Another reason for the downward price action is the non-transparency with the actual prescription numbers. Each prescription can be equated to $65,000 and since investors do not have this information, this is making it difficult to price the company correctly. Again, we think this is an excellent opportunity to seize some shares before they disclose the prescriptions that have been written by doctors for their drug. Another edge that we have found is that another company has gotten their IV drug approved for Lupus Nephritis a month before Aurinia. They have had their scripts shown publicly and as soon as Aurinia was approved by the FDA, their script numbers started falling. This shows that Aurinia may be taking some market share of their only competitor.
The reasons Aurinia is probably going to be the leader in the LN market is because they have an oral drug that is easy to take, they also have a quicker complete response time for the drug to work and their regimen weans patients off of steroids much quicker. This is very important in the health of the patient as they are able to protect their kidneys much faster and more conveniently than any existing drugs on the market.
Expecting a run-up in price before they release their prescription numbers in May.
Current Price: $13.14
One Month Target: $18
One Year Target: $35
Two Year Target: $40
Buying shares and holding will return you 2-3x what you put into after 6 months to 2 years out.
We think a leaps call option would be a good idea. This company could be bought out and buying a long-dated call option would return ~ 4-6x and also have little decay while waiting for a year.
NextEra Energy: NEE
Let's talk about a stock that will benefit from Biden’s infrastructure plan. “NextEra Energy Resources delivers clean energy across much of North America, helping provide sustainable solutions to meet evolving energy needs. We develop, construct and operate power projects to produce electricity.” A lot of companies will benefit from Biden's proposed infrastructure plan, but we looked at energy specifically. We also expect the EV sector to benefit heavily from this plan, but we wanted something a little different.

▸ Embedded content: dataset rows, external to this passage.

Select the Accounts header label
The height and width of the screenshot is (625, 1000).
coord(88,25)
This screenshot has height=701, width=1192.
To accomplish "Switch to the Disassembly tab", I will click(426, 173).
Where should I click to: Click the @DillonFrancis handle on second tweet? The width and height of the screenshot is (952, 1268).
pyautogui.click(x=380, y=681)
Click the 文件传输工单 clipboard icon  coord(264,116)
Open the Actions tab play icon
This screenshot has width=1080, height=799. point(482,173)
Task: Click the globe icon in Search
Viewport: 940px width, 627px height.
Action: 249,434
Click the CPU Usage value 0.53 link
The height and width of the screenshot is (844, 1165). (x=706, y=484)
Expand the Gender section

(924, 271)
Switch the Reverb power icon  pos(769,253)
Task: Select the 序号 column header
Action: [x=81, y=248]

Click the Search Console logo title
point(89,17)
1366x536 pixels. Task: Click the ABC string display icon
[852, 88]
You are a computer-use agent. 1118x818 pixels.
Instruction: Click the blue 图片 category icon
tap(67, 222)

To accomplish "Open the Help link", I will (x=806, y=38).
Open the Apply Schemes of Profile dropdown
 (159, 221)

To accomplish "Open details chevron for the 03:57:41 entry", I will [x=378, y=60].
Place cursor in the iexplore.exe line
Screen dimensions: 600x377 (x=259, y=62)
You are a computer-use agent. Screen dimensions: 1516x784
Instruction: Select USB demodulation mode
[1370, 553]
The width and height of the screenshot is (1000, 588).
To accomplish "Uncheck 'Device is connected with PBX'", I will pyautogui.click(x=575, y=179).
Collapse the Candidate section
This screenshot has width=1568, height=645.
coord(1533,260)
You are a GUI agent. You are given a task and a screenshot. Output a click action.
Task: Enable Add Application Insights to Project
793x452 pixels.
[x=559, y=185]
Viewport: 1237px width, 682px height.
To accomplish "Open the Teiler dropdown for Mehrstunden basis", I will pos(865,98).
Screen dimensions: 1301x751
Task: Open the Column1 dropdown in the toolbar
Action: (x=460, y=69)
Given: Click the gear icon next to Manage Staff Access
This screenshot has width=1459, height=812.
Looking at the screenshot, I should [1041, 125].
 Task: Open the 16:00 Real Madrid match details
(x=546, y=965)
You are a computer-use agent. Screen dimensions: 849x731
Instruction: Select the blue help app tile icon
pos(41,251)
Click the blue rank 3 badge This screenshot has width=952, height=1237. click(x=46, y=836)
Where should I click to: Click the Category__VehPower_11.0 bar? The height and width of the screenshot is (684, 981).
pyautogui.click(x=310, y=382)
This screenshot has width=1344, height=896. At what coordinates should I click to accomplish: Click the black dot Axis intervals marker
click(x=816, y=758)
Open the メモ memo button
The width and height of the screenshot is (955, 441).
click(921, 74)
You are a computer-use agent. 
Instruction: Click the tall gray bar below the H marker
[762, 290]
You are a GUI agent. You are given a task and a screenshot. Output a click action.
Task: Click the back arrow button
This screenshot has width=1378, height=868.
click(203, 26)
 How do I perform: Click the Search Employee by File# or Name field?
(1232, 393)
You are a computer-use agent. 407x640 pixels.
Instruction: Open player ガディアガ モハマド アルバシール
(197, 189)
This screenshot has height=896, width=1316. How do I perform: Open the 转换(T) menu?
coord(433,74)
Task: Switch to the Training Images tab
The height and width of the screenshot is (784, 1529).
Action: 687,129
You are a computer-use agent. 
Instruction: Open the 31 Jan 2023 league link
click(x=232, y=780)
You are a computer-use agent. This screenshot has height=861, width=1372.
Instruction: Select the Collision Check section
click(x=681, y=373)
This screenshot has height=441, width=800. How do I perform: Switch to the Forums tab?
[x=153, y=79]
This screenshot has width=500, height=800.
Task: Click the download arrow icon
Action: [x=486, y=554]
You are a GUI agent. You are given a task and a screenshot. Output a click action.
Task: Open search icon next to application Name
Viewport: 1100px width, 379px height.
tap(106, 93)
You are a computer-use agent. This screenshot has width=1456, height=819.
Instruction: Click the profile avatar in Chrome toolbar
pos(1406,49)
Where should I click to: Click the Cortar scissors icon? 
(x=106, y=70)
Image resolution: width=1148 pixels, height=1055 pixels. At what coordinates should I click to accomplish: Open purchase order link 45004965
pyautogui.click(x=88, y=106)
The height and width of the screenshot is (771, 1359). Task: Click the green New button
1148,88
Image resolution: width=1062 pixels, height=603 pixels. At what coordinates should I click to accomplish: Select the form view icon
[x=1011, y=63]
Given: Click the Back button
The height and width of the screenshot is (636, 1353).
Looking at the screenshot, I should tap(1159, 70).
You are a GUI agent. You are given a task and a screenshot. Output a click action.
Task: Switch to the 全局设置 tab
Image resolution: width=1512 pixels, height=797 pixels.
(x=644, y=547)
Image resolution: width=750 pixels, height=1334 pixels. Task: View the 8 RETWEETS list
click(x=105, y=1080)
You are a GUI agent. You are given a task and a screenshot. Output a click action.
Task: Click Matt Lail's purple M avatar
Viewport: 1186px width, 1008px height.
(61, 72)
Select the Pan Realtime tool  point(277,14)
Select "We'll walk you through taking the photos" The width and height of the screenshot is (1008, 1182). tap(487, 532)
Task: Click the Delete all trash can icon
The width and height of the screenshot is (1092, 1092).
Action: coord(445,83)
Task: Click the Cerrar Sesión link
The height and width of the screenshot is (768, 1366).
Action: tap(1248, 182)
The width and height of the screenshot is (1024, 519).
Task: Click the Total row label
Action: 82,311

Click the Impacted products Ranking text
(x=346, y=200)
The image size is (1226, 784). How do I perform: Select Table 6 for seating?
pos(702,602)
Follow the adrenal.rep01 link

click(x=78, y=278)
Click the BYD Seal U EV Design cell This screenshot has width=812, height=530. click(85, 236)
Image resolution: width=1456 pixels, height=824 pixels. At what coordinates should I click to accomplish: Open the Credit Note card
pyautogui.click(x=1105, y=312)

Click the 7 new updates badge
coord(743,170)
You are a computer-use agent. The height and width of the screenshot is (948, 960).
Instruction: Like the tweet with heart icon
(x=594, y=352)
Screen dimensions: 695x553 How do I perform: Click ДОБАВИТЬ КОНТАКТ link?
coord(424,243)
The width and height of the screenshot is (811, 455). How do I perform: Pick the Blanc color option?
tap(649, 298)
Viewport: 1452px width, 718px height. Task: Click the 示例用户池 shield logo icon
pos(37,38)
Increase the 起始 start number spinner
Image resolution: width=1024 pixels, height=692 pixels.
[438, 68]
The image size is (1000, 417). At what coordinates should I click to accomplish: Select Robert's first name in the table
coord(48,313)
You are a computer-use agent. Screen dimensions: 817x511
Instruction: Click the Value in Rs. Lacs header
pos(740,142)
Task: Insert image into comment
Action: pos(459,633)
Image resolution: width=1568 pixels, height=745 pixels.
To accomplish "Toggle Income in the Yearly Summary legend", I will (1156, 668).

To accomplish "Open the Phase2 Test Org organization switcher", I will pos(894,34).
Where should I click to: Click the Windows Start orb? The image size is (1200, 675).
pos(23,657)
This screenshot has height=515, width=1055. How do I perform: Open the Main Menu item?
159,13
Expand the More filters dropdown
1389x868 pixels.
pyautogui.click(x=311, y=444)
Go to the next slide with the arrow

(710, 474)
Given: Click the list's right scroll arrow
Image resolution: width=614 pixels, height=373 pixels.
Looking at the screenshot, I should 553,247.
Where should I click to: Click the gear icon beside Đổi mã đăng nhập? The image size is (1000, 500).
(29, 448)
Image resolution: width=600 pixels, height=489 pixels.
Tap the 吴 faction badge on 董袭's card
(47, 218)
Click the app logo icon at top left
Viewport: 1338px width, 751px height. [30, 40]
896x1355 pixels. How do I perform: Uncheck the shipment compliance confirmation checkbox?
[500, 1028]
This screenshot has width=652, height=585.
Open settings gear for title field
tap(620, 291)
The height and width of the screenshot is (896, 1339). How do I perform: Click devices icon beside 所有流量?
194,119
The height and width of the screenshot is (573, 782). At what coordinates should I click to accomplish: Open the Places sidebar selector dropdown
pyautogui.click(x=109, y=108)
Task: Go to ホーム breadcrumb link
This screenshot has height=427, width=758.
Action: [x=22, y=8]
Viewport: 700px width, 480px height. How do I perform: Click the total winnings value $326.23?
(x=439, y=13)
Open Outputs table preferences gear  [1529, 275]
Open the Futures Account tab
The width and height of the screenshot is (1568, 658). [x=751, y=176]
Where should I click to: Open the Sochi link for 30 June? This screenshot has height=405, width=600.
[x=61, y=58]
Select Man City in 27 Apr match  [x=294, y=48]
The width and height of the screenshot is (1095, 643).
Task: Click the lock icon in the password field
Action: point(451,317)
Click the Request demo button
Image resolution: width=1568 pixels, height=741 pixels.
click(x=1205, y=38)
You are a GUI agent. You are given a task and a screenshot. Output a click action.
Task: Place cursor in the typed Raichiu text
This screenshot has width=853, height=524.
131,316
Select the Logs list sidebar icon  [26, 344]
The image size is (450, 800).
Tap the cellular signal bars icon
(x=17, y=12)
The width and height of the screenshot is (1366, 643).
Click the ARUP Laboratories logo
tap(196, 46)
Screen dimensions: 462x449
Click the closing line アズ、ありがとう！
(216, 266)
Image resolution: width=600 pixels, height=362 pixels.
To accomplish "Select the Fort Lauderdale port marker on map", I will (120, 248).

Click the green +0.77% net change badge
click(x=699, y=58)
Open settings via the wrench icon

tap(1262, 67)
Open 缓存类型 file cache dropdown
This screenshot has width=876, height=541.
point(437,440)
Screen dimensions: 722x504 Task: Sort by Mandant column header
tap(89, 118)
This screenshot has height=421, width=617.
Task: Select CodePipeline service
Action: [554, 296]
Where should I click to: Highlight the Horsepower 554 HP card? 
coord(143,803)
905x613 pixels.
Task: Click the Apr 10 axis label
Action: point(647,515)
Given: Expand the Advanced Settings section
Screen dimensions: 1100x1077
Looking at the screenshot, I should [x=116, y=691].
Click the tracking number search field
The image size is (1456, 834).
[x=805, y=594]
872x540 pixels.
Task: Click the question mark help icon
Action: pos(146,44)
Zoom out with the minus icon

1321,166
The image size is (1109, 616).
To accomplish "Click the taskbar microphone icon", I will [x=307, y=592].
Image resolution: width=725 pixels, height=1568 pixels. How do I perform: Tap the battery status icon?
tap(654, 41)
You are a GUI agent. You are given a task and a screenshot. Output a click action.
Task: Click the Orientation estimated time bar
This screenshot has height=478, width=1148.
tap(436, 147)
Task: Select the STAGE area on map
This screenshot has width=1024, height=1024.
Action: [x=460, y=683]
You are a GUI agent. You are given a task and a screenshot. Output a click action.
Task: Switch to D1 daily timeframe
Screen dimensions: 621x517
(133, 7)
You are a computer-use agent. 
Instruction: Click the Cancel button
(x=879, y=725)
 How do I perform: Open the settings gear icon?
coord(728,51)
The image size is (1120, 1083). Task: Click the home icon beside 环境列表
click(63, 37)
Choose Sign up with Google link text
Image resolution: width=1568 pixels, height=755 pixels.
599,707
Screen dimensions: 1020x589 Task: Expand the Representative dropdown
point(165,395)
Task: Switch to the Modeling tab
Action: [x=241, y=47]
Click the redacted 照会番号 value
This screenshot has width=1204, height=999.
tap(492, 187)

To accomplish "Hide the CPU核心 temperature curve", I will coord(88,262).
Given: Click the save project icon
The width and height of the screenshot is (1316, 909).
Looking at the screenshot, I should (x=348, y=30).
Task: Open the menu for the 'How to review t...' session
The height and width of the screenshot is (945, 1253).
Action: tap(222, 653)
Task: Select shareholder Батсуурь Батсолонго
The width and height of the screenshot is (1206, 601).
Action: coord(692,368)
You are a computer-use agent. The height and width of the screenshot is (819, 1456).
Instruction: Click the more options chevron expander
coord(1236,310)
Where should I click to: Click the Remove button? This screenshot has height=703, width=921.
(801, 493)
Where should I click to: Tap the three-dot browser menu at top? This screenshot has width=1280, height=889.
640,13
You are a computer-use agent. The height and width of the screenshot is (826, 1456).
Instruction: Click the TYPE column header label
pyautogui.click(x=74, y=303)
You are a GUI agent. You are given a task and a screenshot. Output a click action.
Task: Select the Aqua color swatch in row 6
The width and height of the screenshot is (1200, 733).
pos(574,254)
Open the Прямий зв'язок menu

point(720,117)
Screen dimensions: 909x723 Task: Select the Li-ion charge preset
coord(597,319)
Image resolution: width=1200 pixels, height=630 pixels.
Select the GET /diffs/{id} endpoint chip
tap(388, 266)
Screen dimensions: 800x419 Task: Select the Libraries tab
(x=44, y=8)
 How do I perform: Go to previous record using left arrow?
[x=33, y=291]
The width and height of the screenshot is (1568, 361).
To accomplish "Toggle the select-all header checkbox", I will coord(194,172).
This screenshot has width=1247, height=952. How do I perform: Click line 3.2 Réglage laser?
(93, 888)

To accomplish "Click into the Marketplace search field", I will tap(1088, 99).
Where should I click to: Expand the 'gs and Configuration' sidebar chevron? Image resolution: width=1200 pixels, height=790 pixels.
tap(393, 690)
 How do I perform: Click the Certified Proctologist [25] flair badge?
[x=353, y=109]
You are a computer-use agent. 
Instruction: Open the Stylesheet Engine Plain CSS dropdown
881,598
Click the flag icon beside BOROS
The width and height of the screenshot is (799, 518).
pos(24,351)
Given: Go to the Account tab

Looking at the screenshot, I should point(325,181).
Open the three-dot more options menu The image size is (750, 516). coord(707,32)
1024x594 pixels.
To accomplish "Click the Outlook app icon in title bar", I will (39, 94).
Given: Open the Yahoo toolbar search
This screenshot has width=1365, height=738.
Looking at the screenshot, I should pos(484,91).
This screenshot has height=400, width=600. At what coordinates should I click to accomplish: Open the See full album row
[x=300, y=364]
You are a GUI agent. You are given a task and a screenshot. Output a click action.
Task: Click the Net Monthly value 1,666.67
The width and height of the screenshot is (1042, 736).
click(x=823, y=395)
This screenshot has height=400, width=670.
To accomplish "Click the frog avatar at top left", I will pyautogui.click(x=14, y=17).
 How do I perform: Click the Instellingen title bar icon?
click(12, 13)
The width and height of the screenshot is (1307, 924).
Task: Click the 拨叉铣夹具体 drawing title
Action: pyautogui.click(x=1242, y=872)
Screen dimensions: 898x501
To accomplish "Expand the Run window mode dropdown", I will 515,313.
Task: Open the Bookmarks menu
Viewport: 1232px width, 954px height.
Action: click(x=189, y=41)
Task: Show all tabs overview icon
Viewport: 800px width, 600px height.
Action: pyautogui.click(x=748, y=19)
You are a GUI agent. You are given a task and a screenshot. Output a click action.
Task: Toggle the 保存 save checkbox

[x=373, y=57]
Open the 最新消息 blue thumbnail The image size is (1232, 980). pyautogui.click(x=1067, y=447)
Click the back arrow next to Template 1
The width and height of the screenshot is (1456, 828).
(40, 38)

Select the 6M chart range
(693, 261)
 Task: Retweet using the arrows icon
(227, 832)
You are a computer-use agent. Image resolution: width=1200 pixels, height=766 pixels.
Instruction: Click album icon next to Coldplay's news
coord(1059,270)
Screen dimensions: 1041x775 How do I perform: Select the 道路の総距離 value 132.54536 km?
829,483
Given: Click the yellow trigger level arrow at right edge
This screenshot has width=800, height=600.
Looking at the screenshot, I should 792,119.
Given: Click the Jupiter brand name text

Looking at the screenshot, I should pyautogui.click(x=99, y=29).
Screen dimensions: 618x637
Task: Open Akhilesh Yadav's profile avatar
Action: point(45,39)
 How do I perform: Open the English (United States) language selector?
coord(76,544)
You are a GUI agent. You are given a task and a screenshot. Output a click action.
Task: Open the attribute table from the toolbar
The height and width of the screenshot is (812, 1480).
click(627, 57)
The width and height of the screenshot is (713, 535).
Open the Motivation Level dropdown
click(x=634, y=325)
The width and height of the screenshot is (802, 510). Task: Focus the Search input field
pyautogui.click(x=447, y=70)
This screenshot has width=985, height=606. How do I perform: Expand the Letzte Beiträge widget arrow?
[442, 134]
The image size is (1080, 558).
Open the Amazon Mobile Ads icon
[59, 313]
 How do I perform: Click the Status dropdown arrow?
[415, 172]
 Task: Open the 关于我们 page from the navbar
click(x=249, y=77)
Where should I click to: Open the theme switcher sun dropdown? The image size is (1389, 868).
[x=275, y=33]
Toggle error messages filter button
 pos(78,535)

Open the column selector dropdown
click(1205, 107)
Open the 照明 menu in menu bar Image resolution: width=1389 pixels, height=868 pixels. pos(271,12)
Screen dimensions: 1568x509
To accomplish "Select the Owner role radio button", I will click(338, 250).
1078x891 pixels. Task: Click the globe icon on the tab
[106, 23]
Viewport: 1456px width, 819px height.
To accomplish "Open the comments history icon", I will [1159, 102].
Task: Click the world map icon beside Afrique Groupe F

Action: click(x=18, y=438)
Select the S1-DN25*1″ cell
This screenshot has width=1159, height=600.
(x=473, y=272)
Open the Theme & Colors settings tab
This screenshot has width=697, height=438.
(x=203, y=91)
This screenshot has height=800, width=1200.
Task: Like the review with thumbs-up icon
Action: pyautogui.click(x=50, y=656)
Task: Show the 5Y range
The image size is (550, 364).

NextEra Energy had impressive earnings per share until the 4th quarter in 2020. They will be reporting earnings for Q12021 April 22nd premarket so that is something to keep an eye on. However, the infrastructure plan could push for more usage from renewable sources and this will boost NextEra’s future earnings up quite a bit.
“Achieved adjusted EPS of $2.31, up ~10.5% from prior year
Deployed more than $14 B in capital; largest capital program in our history
Over the past 10 years, we have delivered compound annual growth in adjusted EPS of ~8%
Highest among all top 10 power companies, who have achieved, on average, less than 3% over the same period”
This is a stock that we expect will slowly increase in value Current Price: $75.80 One Month Target: $80 One Year Target: $95 Two Year Target: $130
This stock could benefit greatly from Biden's infrastructure plan, but even without it, the stock has proven to stand out. As we move forward, the push for renewable energy will be greater and greater. NextEra energy has shown they can excel. They have a great business model and have gone up 41% over the last year.
Within a year, we will see this company head higher as long as they can keep their promises with their schedule.
A put credit spread might be good here as they could start trending upward slowly while the Biden infrastructure plan is in the works.
All stocks talked about we have invested in, and do not intend to give advice nor recommend acting upon the information.